I Turchi sono irrangiungibili.
La mia N sta al posto sbagliato.
Baffona, oggi è il grande giorno dei refusi?
Mamma mia David Baywatch!
Qui veramente fuori luogo!
Attendo trepidante commenti dell'anonimo,che oggi ribattezzerò,in qualità di dottoressa,"Anonimo del Sublime",citando un'Anonimo letterario!
@Rory, a parte gli scherzi, chi ti ha mai potuto insignire della laurea, per di più in storia dell'arte? Un anonimo va senza apostrofo! Dio mio!
E' vero,eheheh!
mamma mia!
Però scusami...
fai tanto il corretto e mi sbagli la semantica della frase?
Sono laureata in storia dell'arte...non in filologia moderna!
Quell'apostrofo,anche per distrazione,ci sta tutto!
Anyway,torno a ribadirtelo...
spreca meno tempo qui e più tempo a chiavare (tanto per adoperare un lemma napulegno)!
Come on Rory, puntualizzare ogni errore grammaticale degli altri utenti è alla base della trollaggine, non te la prendere.
(un altro anonimo)
Il sedere della Cassini.....!!!!
@ anonimo
Sai solo copiare, ma il trolling è un' arte. Cerchi di emulare Kuros in tutti i modi, ma sei solo un rospo invidioso.
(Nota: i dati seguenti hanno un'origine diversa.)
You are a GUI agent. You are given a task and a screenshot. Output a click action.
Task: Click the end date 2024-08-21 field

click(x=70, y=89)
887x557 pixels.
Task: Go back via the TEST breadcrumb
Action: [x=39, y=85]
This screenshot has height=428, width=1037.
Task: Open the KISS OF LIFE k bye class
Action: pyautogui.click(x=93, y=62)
Il troll non delinea la personalità standard dello scolaretto delle vele di Secondigliano, ed agisce, piuttosto, mediante sfide linguistiche, semantiche e dialettiche estremamente sofisticate, anche quando vuole incarnare il ruolo di un ricottaro all' ultimo sangue. Ma te bastano i tuoi "rattusò", i tuoi "ma va a fa i mezzun"? E ti credi pure un troll? Chi ti dà seguito? Hai un ruolo da proporre? Sei in grado di simulare una personalità?
Mah, si parla tanto di troll, si gioca tanto agli intellettuali alternativi, ma poi guardate come saltano tutti su arrabbiati per così poco.
Se non è un buon troll questo...
@ anonimo
Anche se ce la stai mettendo tutta, non siamo affatto arrabbiati. Semplicemente ti rinfacciamo di non essere un tamarro divertente, o di non essere un cacacazzi coi fiocchi. Però, col tempo, abbiamo tutti imparato a volerti bene, ad apprezzarti per quel che sei: solo per questo sei ancora tra noi.
@ anonimo
Come puoi figurarti un buon Troll, per cosi' POCO.